Reciprocating Engines

CHP System Helps Save Money on High On-peak Electric Rates

Issue 10 and Volume 115.

Alex Daher, Marketing Manager, Commercial Products, Cummins Power Generation

Located on the south shore of Long Island about 60 miles east of New York City, the William Floyd School District has eight school buildings and a student population of around 11,000. Faced with steadily rising on-peak electric rates that were straining operational budgets, the district decided to install a combined heat and power (CHP) system from Cummins Power Generation Inc.

The system supplies on-peak electricity as well as heating and cooling to the three school buildings at its Shirley, N.Y., campus. In the first three years of operation, the CHP system has saved the school district more than $1.2 million.

The buildings on the Shirley campus include an elementary school, a middle school and a high school with a combined 900,000 square feet of space. The schools require about 2 MW of electrical power during the day, space heating during the winter and air conditioning during the summer.

The heart of the cogeneration system is a pair of 1.25 MW gas generator sets from Cummins Power Generation.

In addition to cost savings for the district, the cogeneration system provides students with an ongoing lesson about energy efficiency, conservation and reduction of greenhouse gas emissions.

The CHP system consists of two PowerCommand 1.25 MW reciprocating engine generators with a total generating capacity of 2.5 MW. The generator sets feature the Cummins QSV91G lean-burn natural gas engine. The 91 liter engine has a high exhaust temperature in relation to the amount of electricity produced, making it ideal for CHP applications with large heating or cooling loads. In addition, the engine is one of the cleanest gas generating sets available and by displacing power generated by coal-fired power plants, it helps reduce the production of greenhouse gas emissions.

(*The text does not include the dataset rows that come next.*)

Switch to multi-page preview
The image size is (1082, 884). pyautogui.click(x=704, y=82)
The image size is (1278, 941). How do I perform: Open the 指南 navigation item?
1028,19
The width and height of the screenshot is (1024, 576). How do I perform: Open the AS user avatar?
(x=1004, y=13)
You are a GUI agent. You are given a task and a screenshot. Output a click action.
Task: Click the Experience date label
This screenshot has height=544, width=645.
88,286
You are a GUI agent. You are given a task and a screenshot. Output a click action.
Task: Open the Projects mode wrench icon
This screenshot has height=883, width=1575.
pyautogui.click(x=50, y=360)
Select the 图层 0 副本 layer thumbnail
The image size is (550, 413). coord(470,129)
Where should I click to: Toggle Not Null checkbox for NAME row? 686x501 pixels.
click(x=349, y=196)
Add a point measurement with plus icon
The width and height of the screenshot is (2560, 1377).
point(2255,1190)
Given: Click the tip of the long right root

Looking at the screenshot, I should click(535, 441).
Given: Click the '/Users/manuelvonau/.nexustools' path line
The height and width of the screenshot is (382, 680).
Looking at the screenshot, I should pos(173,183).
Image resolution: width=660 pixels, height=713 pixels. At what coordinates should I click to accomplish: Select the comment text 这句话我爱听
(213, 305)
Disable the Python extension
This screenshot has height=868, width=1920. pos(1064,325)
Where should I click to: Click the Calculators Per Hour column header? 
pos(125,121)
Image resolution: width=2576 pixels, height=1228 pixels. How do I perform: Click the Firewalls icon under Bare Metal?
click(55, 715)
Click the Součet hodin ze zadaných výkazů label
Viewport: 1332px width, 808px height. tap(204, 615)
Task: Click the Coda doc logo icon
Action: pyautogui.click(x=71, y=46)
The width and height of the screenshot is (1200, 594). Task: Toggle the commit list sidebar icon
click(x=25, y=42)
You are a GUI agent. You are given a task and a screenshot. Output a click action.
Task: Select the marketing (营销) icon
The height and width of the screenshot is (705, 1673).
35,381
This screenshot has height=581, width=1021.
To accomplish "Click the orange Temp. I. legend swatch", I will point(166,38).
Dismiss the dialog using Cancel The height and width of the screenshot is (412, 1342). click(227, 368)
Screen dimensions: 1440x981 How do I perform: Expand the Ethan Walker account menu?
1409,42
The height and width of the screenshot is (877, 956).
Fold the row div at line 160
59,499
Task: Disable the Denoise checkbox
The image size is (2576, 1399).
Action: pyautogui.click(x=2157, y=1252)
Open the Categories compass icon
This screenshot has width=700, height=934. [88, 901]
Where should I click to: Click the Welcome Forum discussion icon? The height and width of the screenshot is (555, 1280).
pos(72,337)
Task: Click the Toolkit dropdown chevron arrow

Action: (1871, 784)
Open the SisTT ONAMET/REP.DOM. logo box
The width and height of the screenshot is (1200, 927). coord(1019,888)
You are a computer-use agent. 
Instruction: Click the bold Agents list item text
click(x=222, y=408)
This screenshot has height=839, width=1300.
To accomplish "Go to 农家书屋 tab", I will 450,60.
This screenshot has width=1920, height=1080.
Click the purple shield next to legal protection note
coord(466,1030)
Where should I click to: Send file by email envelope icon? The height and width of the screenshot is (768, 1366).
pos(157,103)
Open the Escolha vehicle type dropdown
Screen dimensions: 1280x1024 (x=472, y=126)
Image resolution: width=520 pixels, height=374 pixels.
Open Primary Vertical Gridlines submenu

“We operate the CHP system from 10 a.m. to 10 p.m. daily, which corresponds to the utility’s peak usage times,” said Herb Hodge, plant facilities administrator for the William Floyd School District. “In the winter months, the waste heat from the generator engines is used to supplement the hydronic heating system for the 220,000-square-foot middle school. This allows us to shut down the large oil-fired boilers that normally provide heat to that building.”

In the summer months, the system provides all of the electric power for the three schools on the campus when it is running. The waste heat is used to supply a high percentage of the air-conditioning load during the summer. The CHP system produces about 400 tons of chilled water a day that power a 200-ton absorption chiller system in the high school building.

Selling excess capacity generates more income. In addition to the 2.5 MW of generating capacity with the CHP system, the system also includes a 1.25 MW diesel standby generator from Cummins Power Generation. “With the standby generator available, this gave us some excess capacity,” said Hodge. “Working with an energy consultant, we started selling our excess generating capacity to the grid. By contracting to provide that capacity on an as-needed basis, we are paid about $10,000 per month,” he says. The system also provides the students of the district with an ongoing lesson about energy efficiency, conservation and reduction of greenhouse gas emissions. And the money the school district saves helps provide students a better education.